Hi Coaches,
I’ve decided that I don’t want my mother to babysit for the July concerts. That decision feels really clear now. I realize that relying on her always reinforces the painful belief that I’m unsupported—because even when she “shows up,” it comes with guilt and emotional manipulation.
Instead, I want to use this as an opportunity to break that cycle and consciously build the belief that I am supported.
I’ve done a model around this and would love your help clarifying the gap between my unintentional and intentional thinking.
Unintentional Model:
C: I’ve bought tickets for three concerts in July and one in August. I have no childcare solution yet.
T: I don’t have the support to make this work.
F: Helpless, anxious, uncertain.
A: I ruminate on the thought that I’m unsupported, hesitate to ask people for help, avoid making direct requests, instead ask my mother first and let her commit, despite knowing she has commitment issues, worry that she might retract her support or blame me for “using her”, imagine worst-case outcomes, and keep circling in indecision.
R: I keeping the belief that I’m unsupported alive.

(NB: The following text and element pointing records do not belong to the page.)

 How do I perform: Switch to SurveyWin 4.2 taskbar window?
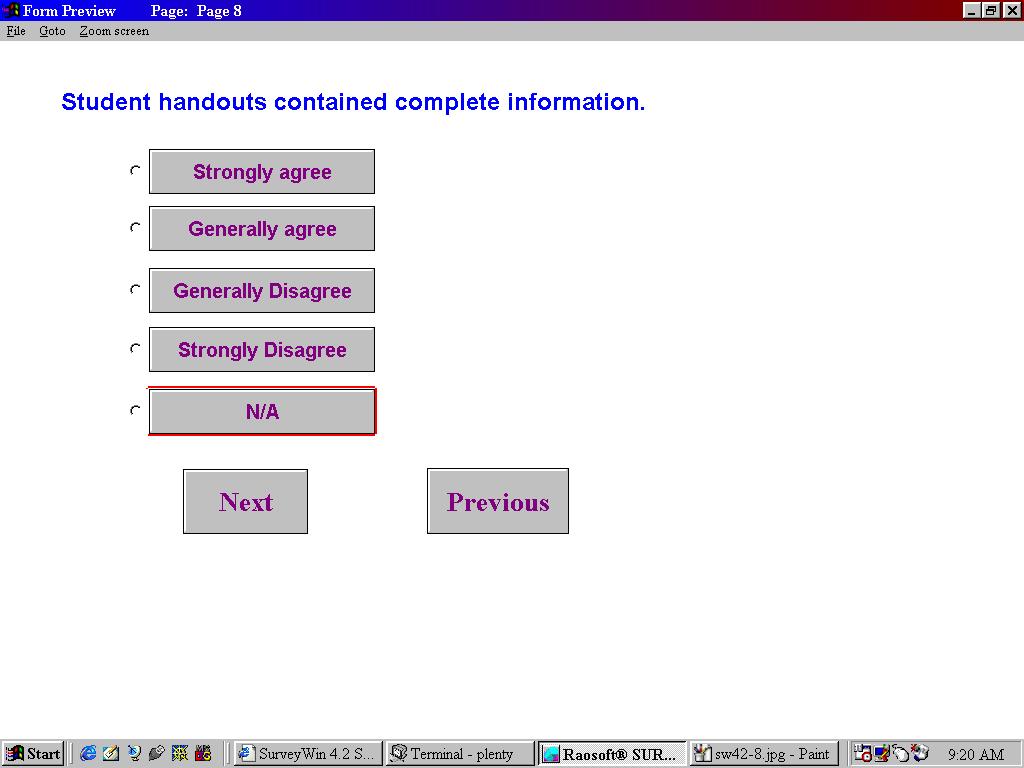click(308, 754)
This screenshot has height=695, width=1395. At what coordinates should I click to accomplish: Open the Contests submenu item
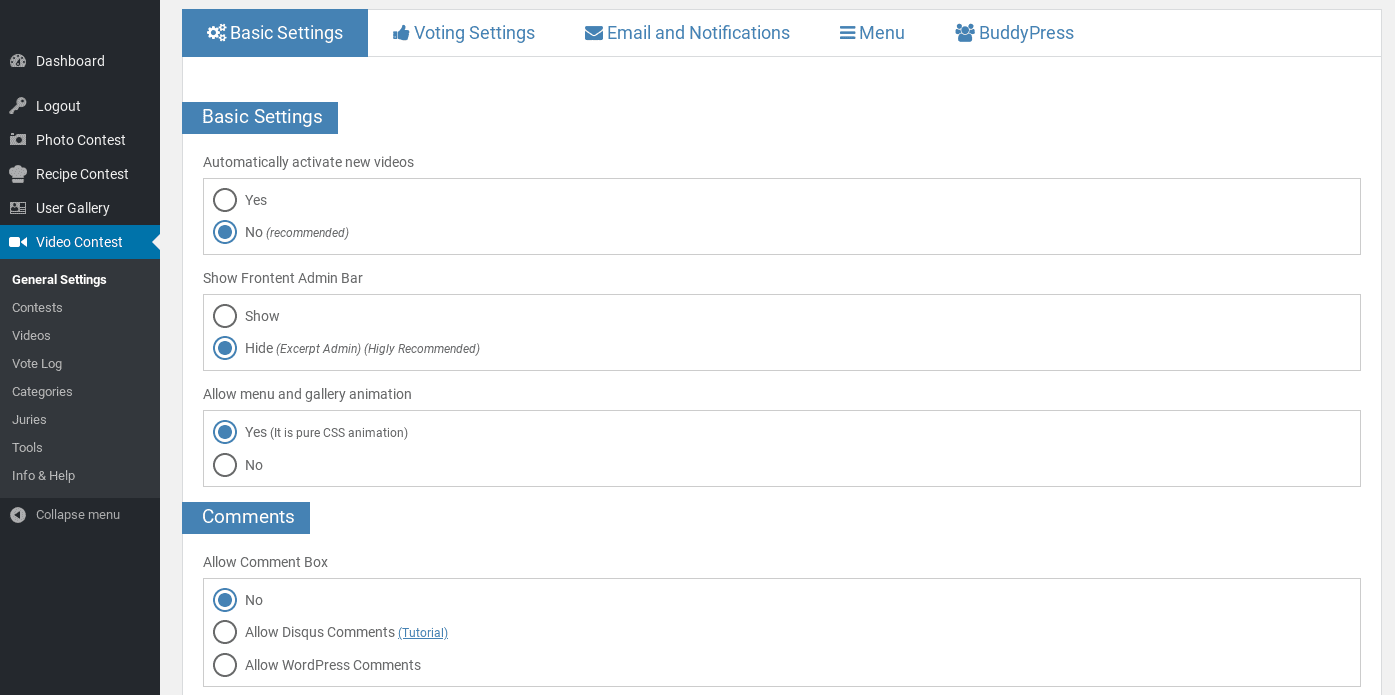36,307
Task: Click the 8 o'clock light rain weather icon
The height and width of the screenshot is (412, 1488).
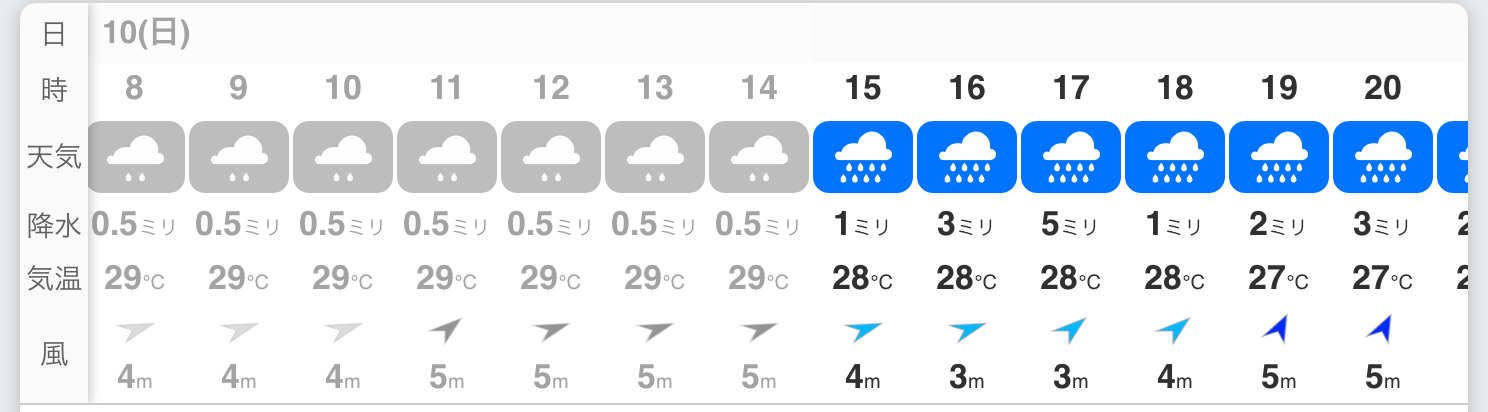Action: [136, 157]
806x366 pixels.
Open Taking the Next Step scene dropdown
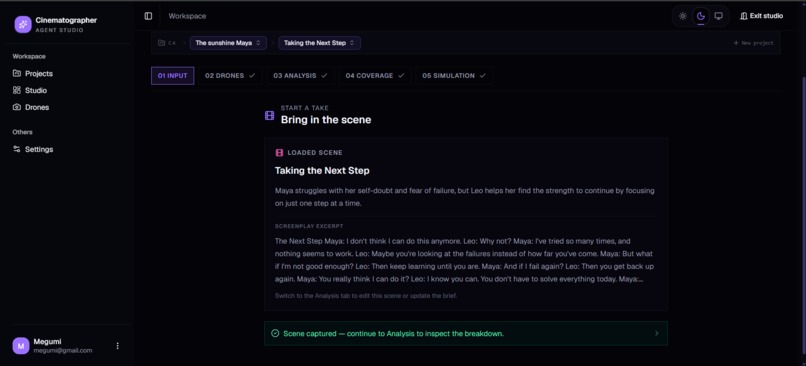click(x=319, y=43)
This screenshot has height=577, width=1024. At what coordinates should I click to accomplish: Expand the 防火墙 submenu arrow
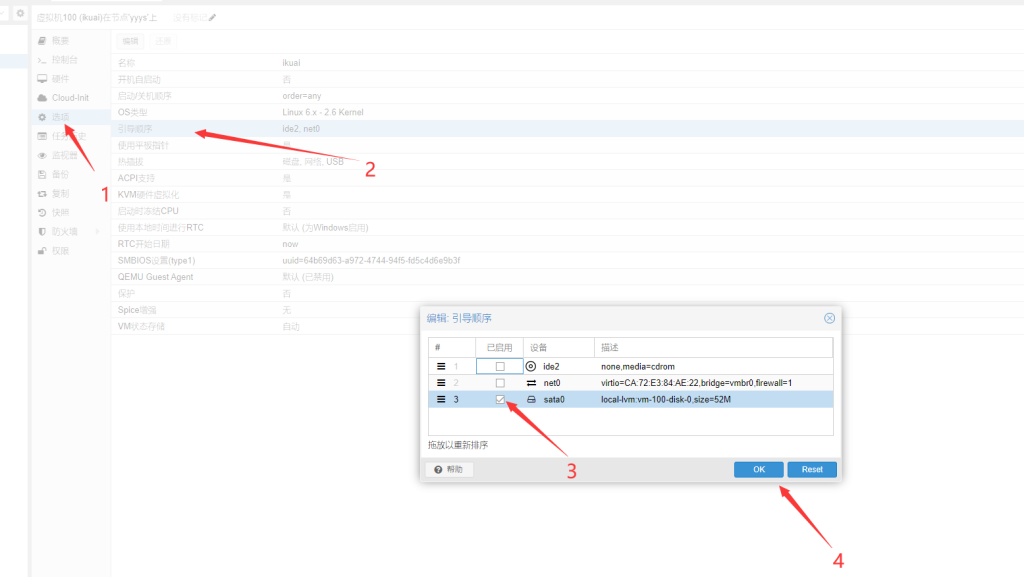tap(97, 232)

Intentional Model (this is the experience I want to create):
C: Same.
T: I’m building my support system one ask at a time
F: Grounded, open, willing.
A: I make a list of people I could ask, trust my decisions about who to approach, stay present with the discomfort of asking, trust others to set their own boundaries, and stay emotionally clean about the responses I receive—whether yes or no.
R: I build a real support system and experience the result that I am supported.
Also, any advice on how to navigate the uncertainty as I’m still in this waiting period before reaching out to people would be appreciated.
Answer:
Celebrating you making this powerful decision for yourself. How does it feel? What has come up since you’ve made the decision? Keep using those emotions of grounded, open and willing to guide you as you move forward. Why does it make perfect sense that you would feel uncertainty? What if that’s not a problem at all? Your models look good. Be sure to pick one emotion per model.
As you move forward, choose smaller, more specific goals to get you started. Your brain will bring up obstacles. For each obstacle, think of a strategy to overcome it. What is the first step you want to take to finding childcare?